▶ EXTRACTED RECORDS:

══════════════════════════════

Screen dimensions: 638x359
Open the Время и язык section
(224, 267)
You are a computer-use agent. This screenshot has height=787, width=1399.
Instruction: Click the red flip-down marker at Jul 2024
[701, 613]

══════════════════════════════

▶ WORK REQUIRED:
May I have all of the records repeated exactly?

▶ RESULT OF THE TASK:
Screen dimensions: 638x359
Open the Время и язык section
(224, 267)
You are a computer-use agent. This screenshot has height=787, width=1399.
Instruction: Click the red flip-down marker at Jul 2024
[701, 613]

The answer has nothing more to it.